Varun Singh varun.singh at gslab.com
Wed Feb 15 07:21:35 UTC 2017


On Mon, Feb 13, 2017 at 12:04 PM, Eliezer Croitoru <eliezer at ngtech.co.il> wrote:
>
> Hey Varun,
>
> Filtering content based on the URL level\layer of the connection is not possible without SSL-bump.
> There for you must use for some aspect of the connections SSL-bump.
> However you can selectively choose which destinations would be bumped and which are not.
> Most of the current browsers supports SNI which allows squid in some degree to decide if to fully bump the connection to the URL level or to decide to only proxy the connection in the TCP level.
> As simple as it sounds URL level filtering requires full SSL-bump and TCP and basic TLS level filtering will not require you to fully utilize SSL-bump but will require you to fully setup squid for SSL-bump.
>
> This is the place to clarify that SNI based filtering is not 100% bullet proof and it could be exploited to override in a way your basic SNI based SSL level filtering.
>
> Do you have specific sites that you want to filter in the URL level or just globally?
> The answer to the above question will guide us towards what might be the right path for your solution(which could be full SSL-BUMP or partial).
>
> Eliezer
>
> ----
> http://ngtech.co.il/lmgtfy/
> Linux System Administrator
> Mobile: +972-5-28704261
> Email: eliezer at ngtech.co.il
>
>
> From: squid-users [mailto:squid-users-bounces at lists.squid-cache.org] On Behalf Of Varun Singh
> Sent: Monday, February 13, 2017 5:37 AM
> To: Amos Jeffries <squid3 at treenet.co.nz>
> Cc: squid-users at lists.squid-cache.org
> Subject: Re: [squid-users] Basic HTTPS filtering via CONNECT in Squid
>
>
>
> On Feb 12, 2017 5:43 PM, "Amos Jeffries" <mailto:squid3 at treenet.co.nz> wrote:
> On 12/02/2017 11:51 p.m., Varun Singh wrote:
> > On Feb 12, 2017 2:21 PM, "Amos Jeffries" <mailto:squid3 at treenet.co.nz> wrote:
> >
> > On 12/02/2017 7:40 p.m., Varun Singh wrote:
> >>
> >> The answer points to installing a CA on client.
> >
> > The question was about how to get browsers talking TLS *directly to a
> > Squid reverse-proxy*. Your Ubuntu package is not capable of that and you
> > are not using a reverse-proxy.
> >
> >> Does this mean even if I don't want Squid-in-the-middle approach, my
> >> clients would still have to install a certificate?
> >
> > No. It is irrelevant to yrou sitation.
> >
> >
> > You began this thread with a simple question:
> >
> >> Hi,
> >> I have a Squid 3 installed on Ubuntu 16.04. It works perfectly as an
> >> HTTP proxy server in transparent mode.
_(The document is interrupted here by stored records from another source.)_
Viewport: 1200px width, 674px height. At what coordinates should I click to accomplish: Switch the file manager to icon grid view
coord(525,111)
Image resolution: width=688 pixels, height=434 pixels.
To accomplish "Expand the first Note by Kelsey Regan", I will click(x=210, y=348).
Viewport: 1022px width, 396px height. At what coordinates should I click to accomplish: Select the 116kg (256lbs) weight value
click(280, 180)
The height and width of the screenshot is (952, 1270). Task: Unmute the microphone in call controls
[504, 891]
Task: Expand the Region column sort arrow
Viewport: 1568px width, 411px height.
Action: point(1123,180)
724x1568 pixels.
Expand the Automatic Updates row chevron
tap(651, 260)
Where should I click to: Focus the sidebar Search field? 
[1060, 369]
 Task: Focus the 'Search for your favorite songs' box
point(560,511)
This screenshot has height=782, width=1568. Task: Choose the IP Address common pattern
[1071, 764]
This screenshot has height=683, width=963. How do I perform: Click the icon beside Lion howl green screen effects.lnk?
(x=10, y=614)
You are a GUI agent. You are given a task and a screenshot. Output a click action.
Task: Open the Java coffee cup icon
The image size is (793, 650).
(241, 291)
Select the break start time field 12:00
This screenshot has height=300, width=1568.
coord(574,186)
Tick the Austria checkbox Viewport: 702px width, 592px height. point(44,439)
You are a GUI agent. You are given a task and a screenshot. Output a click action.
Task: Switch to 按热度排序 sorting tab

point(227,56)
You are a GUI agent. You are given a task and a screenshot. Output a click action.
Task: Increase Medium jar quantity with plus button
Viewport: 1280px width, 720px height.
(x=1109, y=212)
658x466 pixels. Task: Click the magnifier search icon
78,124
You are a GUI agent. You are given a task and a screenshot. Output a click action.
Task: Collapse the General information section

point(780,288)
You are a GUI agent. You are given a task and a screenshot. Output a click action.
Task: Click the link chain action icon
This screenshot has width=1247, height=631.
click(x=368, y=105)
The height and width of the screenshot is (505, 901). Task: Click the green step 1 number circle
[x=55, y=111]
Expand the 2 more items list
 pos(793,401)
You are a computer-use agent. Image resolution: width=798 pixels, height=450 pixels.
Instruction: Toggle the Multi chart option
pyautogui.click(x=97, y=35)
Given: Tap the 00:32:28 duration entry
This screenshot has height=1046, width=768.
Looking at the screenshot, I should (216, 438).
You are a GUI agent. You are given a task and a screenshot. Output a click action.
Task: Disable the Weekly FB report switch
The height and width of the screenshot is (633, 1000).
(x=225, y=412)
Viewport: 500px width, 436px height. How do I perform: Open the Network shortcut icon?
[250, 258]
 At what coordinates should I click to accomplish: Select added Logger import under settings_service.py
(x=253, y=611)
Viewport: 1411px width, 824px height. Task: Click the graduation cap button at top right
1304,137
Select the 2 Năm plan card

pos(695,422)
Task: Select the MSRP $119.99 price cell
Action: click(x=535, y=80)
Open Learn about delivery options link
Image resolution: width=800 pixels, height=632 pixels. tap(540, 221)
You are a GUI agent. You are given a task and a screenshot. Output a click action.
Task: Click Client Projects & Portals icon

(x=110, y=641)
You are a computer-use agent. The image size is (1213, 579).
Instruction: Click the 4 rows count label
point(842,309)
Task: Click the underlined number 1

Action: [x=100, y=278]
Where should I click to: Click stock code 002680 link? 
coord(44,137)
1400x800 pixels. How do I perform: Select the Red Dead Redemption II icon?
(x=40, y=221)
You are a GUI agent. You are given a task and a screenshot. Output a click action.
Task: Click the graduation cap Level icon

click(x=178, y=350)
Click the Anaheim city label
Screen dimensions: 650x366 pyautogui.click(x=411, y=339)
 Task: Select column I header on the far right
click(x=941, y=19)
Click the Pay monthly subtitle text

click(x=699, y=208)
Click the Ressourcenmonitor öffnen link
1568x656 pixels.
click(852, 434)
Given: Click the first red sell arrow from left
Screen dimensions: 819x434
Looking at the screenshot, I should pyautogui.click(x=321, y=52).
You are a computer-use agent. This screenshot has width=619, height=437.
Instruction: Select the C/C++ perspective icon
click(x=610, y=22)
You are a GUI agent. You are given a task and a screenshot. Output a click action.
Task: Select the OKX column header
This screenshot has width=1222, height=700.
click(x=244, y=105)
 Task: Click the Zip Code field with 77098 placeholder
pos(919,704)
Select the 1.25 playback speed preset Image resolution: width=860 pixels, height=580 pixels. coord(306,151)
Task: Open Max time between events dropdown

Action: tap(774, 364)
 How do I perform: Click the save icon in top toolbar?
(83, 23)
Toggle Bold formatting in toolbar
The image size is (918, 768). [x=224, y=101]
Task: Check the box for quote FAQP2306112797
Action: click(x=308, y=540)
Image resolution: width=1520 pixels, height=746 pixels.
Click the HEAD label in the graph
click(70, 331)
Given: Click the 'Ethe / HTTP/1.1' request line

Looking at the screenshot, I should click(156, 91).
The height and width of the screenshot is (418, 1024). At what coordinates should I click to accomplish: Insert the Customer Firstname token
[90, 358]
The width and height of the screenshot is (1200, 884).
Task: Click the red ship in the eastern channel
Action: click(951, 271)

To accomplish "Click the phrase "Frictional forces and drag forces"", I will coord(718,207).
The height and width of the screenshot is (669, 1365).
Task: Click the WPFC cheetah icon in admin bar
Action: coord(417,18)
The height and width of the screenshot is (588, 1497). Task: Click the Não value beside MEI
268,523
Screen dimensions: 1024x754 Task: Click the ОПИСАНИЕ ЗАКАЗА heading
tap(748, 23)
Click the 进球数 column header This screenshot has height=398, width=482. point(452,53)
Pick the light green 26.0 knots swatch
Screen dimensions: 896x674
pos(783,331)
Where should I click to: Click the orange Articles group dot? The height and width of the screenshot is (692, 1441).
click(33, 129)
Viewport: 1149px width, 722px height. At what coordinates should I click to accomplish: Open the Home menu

> >> I wanted to know whether it can be configured to run as HTTPS proxy
> >> server without ssl-bump i.e. without 'man in the middle attack'
> >> technique.
> >
> >
> > Everything you have been asking about since then is various ways to do
> > parts of the SSL-bump process. Which does not fit very well with the
> > "without ssl-bump" requirement.
> >
> >
> > Simply put; if you are not going to SSL-Bump then you can discard any
> > thoughts of doing things with the HTTPS messages or port 443 traffic.
> >
> > If you have changed your mind and want to use SSL-Bump now, please
> > re-describe what you want to actually happen now.
> >
> You have not described what you want to happen. Just asked how to do
> this unknown thing...
>
> I want to implement a URL filter using proxy server. My clients will use this server either from their web-browsers or via strongSwan IPSec VPN server. If they use the proxy server via VPN server, their VPN profile will have HTTP and HTTPS proxy server configuration.
>
> This proxy server will filter HTTP and HTTPS websites based on ACL provided. For security reasons, I want to avoid using SSL-bump.
>
>
> >
> > Hi,
> > Simply put, my question has three parts:
> > 1. Can Squid be configured as an HTTPS proxy server without SSL-Bump?
>
> * The term "HTTPS" is a generic term used to simultaneously describe two
> completely different traffic syntaxes (CONNECT tunnels, and port 443 TLS).
>
> * There are three proxy operating "modes" which may receive each of
> those types of traffic (explicit/forward, intercept/tproxy, and
> reverse/CDN/accel).
>
> * For each type of traffic one mode is invalid, leaving 2x2= 4 different
> sets of operations all called "proxying HTTPS".
>
> This means the combinations are:
> #1 CONNECT - explicit/forward
> #2 443 TLS - explicit/forward
>
> #3 CONNECT - intercept/tproxy
> #4 443 TLS - intercept/tproxy
>
> #5 CONNECT - reverse/CDN/accel
> #6 443 TLS - reverse/CDN/accel
>
> One of modes in each type is invalid. So, from Squid's HTTPS feature page, looks like my scenario falls either in #1 or #3.
>
> * all 4 of those ways may be done with or without SSL-Bump feature.
>
> When not using SSL-Bump 2 of the ways of "proxying HTTPS" will work, 2
> will not.
>
> When using SSL-Bump the non-working ways of "proxying HTTPS" will start
> working, and the working ways will have an extra permutation of splice
> vs bump operation that can happen. Extending the possibilities to be 6
> ways of "proxying HTTPS".
>
>
> So the answer(s) to your first question are:
>
> yes, no.  yes, no.  no, yes.
>
>
>
> > 2. If yes, then what other configurations have to performed other than
> > "https_port XXXX"?
> For the cases where the #1 answer was "yes" and not "no".
>
> a) An explicit/forward or intercept proxy not using ssl-bump and
> receiving CONNECT requests does not need any special configuration to
> "proxy HTTPS". The proxy will simply enact the requested opaque tunnel
> in accordance to HTTP rules.
>
> So this means other than specifying "https_port XXXX" no other config is needed.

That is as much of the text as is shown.